Evidence submitted by William Tate to the Financial Reporting Council and the Institute of Chartered Secretaries on the subject of Boardroom Behaviours relating to planned revisions to the UK Corporate Governance Code. Observations on ICSA’s Boardroom Behaviours report prepared for Sir David Walker (Sept 2009)

(EXTRACT)

It is stated that companies failed to foresee the events that engulfed them. At a company and industry level that seems to be so. But there were some prescient voices beyond company boards, those who foresaw a financial crisis, but the system was unable to listen to them. They included the BBC Business Editor Robert Peston, the IMF’s deputy managing director, at least one book (Frank Partnoy’s Infectious greed), and of course Paul Moore, sacked in 2005 by Sir James Crosby, then CEO of HBOS, for being outspoken and arguing that the bank was taking excessive risk by growing too quickly. Even the FSA had been concerned about the level of risk in HBOS as early as 2002. Yet nothing happened. Organisations are not good at hearing dissenting voices and handling doubt, especially when things at the particular moment appear to be going well. Watchful of their competition and mindful of short-term financial pressures, companies cannot afford to step off the treadmill.

Walker’s prime focus is on individuals and the dynamic between board members. But there are wider systemic considerations, and indeed systemic leadership issues that affect risk in all its forms – inside and beyond company boards. The report on boardroom behaviours understates the behaviour of organisations as complex systems. In my book, using a popular analogy, I describe this as a need to work on the fishtank more than the fish; that is, all those things that surround people that, in large measure, influence and explain their behaviour – the rules, protocol, access, power distribution, climate, incentives, goals, silos, accountability arrangements, etc.

## Recorded data

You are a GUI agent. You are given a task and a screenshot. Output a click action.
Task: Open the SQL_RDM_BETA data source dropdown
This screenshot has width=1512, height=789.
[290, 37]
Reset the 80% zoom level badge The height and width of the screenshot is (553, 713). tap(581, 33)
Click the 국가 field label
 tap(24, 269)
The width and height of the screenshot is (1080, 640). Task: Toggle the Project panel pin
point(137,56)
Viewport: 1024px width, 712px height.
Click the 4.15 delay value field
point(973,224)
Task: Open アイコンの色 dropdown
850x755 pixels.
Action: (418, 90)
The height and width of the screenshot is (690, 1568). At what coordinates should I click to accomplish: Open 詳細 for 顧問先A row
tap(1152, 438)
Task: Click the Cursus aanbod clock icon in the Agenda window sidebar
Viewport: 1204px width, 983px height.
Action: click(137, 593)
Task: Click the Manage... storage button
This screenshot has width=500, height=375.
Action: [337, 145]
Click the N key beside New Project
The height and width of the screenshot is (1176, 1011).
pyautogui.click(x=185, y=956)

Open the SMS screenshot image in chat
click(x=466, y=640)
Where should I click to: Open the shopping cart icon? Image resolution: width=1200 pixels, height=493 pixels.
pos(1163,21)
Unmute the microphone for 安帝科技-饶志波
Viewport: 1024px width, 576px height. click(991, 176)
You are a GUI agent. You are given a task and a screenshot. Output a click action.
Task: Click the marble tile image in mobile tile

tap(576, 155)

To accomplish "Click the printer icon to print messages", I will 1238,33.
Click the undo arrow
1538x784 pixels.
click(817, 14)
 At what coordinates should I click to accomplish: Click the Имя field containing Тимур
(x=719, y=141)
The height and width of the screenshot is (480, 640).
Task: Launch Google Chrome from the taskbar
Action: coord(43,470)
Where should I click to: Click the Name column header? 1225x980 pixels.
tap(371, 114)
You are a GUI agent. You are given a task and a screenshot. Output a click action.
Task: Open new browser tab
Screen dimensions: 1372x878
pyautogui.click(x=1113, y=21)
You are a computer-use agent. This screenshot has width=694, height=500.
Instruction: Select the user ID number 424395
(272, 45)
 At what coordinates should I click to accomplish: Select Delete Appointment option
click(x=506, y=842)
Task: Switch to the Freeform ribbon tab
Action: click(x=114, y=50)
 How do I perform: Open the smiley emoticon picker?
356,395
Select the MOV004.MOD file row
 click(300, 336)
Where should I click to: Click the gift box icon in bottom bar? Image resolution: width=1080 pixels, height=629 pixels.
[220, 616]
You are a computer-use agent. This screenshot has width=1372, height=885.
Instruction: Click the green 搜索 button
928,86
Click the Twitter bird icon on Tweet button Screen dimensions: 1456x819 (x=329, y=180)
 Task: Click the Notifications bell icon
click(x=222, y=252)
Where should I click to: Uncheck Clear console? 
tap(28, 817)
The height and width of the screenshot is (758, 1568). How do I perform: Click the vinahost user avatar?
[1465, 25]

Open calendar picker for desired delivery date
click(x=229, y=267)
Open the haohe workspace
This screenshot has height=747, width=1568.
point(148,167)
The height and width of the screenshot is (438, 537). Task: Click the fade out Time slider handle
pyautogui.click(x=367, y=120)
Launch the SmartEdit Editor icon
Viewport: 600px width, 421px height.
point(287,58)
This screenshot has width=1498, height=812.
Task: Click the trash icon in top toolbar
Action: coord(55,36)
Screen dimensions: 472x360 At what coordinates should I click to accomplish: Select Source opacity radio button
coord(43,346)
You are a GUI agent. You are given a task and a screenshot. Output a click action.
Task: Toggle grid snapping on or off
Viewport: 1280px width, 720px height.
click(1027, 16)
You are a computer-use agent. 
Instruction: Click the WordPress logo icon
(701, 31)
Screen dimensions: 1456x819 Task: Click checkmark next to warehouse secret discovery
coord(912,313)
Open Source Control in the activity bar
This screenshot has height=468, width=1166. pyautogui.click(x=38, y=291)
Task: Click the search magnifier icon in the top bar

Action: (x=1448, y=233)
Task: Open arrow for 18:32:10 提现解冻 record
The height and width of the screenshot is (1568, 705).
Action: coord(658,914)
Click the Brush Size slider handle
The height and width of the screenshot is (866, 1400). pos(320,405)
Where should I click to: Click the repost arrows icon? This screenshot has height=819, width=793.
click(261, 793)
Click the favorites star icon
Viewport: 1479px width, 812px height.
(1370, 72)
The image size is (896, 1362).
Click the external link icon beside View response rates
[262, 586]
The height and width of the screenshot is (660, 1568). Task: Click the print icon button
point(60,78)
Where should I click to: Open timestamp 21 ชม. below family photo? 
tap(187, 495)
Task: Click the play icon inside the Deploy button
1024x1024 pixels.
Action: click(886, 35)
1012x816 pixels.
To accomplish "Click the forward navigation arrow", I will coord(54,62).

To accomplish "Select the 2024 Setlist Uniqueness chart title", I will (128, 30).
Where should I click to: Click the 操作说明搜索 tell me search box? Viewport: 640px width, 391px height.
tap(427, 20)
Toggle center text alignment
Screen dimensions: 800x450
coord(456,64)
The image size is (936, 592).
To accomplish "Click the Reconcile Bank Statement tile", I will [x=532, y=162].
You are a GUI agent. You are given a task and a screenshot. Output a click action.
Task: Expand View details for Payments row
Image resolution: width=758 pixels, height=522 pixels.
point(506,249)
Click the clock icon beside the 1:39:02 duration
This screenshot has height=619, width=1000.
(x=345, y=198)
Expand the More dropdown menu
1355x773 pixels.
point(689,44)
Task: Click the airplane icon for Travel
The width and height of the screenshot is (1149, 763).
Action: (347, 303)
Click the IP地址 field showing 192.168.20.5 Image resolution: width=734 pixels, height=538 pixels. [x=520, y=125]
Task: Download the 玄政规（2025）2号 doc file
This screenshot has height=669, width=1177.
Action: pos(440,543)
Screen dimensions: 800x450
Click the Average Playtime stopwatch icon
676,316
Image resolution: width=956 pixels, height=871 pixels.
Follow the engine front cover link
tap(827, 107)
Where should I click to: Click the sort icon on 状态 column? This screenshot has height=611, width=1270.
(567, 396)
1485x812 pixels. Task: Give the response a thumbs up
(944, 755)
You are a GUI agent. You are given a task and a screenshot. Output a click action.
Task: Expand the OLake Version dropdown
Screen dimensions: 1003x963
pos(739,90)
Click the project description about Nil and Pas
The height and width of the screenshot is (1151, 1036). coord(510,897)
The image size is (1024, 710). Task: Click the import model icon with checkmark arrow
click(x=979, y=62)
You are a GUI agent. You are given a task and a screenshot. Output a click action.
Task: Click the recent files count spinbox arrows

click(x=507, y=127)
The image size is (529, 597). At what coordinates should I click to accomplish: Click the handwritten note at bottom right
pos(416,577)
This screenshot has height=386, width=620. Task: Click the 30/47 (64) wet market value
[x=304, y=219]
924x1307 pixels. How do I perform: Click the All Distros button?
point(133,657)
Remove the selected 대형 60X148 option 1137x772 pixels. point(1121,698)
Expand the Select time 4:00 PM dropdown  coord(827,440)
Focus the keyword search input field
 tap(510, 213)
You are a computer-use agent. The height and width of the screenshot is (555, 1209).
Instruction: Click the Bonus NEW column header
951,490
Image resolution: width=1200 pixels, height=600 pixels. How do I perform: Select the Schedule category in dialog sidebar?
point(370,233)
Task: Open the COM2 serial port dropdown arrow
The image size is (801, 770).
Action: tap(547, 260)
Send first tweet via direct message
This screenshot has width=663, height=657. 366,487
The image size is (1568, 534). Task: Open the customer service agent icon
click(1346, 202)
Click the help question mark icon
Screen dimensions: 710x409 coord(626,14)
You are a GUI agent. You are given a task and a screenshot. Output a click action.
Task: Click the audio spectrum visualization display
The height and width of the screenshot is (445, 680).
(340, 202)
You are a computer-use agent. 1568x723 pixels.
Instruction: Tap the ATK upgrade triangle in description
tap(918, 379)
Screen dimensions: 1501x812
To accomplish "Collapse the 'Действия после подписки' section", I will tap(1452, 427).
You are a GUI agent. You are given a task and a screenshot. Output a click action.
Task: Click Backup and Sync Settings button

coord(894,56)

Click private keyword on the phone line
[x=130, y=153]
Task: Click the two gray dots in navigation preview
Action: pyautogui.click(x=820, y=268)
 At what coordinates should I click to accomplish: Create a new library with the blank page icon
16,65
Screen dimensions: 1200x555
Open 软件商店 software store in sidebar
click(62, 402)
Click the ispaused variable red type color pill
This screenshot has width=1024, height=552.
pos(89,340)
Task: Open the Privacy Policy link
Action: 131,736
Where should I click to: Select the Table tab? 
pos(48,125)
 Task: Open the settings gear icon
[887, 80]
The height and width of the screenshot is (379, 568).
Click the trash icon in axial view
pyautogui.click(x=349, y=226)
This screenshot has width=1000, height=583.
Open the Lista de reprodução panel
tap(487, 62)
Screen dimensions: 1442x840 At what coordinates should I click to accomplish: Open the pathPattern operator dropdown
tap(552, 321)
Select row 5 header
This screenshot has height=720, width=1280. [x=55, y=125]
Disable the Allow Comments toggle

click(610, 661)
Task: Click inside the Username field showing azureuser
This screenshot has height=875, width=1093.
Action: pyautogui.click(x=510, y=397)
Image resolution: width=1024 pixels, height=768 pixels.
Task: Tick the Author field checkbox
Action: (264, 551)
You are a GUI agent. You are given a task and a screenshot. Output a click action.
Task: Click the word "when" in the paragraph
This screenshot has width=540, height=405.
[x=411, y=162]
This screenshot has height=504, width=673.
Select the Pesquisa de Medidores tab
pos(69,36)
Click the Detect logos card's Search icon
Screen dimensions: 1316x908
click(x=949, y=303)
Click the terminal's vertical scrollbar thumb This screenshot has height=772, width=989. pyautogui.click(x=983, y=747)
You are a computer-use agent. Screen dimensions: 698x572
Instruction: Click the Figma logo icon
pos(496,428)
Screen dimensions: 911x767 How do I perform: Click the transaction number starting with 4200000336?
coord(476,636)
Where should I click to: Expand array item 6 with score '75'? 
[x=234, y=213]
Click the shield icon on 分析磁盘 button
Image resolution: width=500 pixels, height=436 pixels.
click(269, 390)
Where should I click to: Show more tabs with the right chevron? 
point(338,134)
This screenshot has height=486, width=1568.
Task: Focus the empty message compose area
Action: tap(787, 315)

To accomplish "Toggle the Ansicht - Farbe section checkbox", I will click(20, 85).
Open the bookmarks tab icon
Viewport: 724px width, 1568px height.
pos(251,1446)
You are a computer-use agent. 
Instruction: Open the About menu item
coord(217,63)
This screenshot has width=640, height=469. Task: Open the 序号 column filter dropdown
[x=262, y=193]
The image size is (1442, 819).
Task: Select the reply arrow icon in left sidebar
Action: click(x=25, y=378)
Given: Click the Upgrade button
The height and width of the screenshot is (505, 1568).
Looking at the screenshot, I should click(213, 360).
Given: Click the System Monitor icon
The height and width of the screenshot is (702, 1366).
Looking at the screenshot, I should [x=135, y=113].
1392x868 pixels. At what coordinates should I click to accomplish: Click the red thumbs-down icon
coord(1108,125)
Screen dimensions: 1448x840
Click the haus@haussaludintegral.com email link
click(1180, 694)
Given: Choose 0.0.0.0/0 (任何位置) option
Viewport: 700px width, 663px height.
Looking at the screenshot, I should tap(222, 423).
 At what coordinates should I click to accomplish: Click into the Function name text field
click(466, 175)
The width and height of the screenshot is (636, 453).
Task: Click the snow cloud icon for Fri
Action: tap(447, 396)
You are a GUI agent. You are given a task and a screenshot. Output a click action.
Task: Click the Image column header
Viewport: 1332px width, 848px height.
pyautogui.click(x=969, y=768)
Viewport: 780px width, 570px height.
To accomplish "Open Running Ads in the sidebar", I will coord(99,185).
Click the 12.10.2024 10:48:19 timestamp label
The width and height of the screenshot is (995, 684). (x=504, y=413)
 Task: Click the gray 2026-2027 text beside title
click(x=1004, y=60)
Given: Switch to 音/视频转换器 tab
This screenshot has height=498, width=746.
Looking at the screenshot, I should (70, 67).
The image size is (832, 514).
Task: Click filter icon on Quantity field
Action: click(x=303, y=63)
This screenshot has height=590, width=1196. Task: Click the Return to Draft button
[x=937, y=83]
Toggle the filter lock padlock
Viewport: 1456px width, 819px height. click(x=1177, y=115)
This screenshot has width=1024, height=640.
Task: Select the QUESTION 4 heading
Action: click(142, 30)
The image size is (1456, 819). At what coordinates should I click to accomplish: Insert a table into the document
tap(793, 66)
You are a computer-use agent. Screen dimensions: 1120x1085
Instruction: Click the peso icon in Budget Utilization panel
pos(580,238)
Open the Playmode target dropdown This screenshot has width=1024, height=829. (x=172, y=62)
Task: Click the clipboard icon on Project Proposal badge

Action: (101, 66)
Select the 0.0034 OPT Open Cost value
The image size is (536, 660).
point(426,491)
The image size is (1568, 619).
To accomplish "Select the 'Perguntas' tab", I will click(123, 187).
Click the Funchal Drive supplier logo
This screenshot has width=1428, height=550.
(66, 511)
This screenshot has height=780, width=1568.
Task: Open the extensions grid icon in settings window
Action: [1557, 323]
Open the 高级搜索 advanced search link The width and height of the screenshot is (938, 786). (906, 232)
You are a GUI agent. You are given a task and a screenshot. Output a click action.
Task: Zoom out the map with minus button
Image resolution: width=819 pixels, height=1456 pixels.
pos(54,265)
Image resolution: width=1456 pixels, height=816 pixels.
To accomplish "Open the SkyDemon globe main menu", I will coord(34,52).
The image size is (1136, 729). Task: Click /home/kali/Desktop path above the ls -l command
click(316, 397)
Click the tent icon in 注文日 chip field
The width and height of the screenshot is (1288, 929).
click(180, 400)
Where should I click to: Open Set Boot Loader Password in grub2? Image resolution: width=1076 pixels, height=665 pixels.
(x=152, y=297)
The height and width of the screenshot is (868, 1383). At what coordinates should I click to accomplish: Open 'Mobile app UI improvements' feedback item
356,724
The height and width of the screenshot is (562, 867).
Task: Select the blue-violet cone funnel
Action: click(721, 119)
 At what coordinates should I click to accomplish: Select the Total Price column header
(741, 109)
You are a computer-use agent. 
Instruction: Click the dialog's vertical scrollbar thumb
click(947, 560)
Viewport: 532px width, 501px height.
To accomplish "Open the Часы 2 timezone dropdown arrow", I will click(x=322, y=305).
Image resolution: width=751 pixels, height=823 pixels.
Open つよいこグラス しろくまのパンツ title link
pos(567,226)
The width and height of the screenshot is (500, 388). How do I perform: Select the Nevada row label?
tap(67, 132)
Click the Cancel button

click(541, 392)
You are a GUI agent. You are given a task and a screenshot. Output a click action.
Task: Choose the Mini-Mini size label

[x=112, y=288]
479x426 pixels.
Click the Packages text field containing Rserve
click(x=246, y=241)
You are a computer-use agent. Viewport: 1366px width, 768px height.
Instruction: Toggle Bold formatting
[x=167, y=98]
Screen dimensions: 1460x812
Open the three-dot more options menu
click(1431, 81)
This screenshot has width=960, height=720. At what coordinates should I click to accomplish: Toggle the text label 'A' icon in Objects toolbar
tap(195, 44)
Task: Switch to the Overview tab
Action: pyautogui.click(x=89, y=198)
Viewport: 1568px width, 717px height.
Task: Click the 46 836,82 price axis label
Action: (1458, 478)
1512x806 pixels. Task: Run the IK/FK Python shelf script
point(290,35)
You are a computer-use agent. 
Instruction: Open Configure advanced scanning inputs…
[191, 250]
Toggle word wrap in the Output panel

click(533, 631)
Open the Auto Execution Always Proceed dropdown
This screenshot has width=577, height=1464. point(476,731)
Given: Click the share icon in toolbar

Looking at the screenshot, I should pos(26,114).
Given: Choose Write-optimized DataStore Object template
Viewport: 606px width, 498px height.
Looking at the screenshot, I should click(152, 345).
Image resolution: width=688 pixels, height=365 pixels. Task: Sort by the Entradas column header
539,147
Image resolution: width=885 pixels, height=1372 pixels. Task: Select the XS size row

## Work task 1
Revise the boardroom behaviours evidence, starting at "Walker’s prime focus" and ending at "accountability arrangements, etc.", so that "fishtank" becomes "aquarium".
## Work task 2
Resume the evidence on boardroom behaviours after its final sentence and write the paragraph that follows.

## Answer area 1
Walker’s prime focus is on individuals and the dynamic between board members. But there are wider systemic considerations, and indeed systemic leadership issues that affect risk in all its forms – inside and beyond company boards. The report on boardroom behaviours understates the behaviour of organisations as complex systems. In my book, using a popular analogy, I describe this as a need to work on the aquarium more than the fish; that is, all those things that surround people that, in large measure, influence and explain their behaviour – the rules, protocol, access, power distribution, climate, incentives, goals, silos, accountability arrangements, etc.

## Answer area 2
Psychologists speak of the ‘fundamental attribution error’ – the tendency for people to over-emphasise personality-based explanations for behaviours, while under-emphasising the role and power of situational influences. In other words, people assume that what a person does is based more on what kind of person he or she is, rather than the social and environmental forces at work on that person. Recent research on decision making gives more emphasis to social influences on individuals.

The HR issues described above contain two closely related and important governance questions:

‘Who is recognised as the responsible official in the company (who may not be a board member but may be accountable to a board member) whose job includes:

  1. being responsible for monitoring and advising on the health, design, functioning and improvement of the organisation as a system? and
  2. being responsible for advising on and ensuring that a proper accountability system is in place in respect of leadership, that is understood, practised and respected?’ (which may be part of 1. above).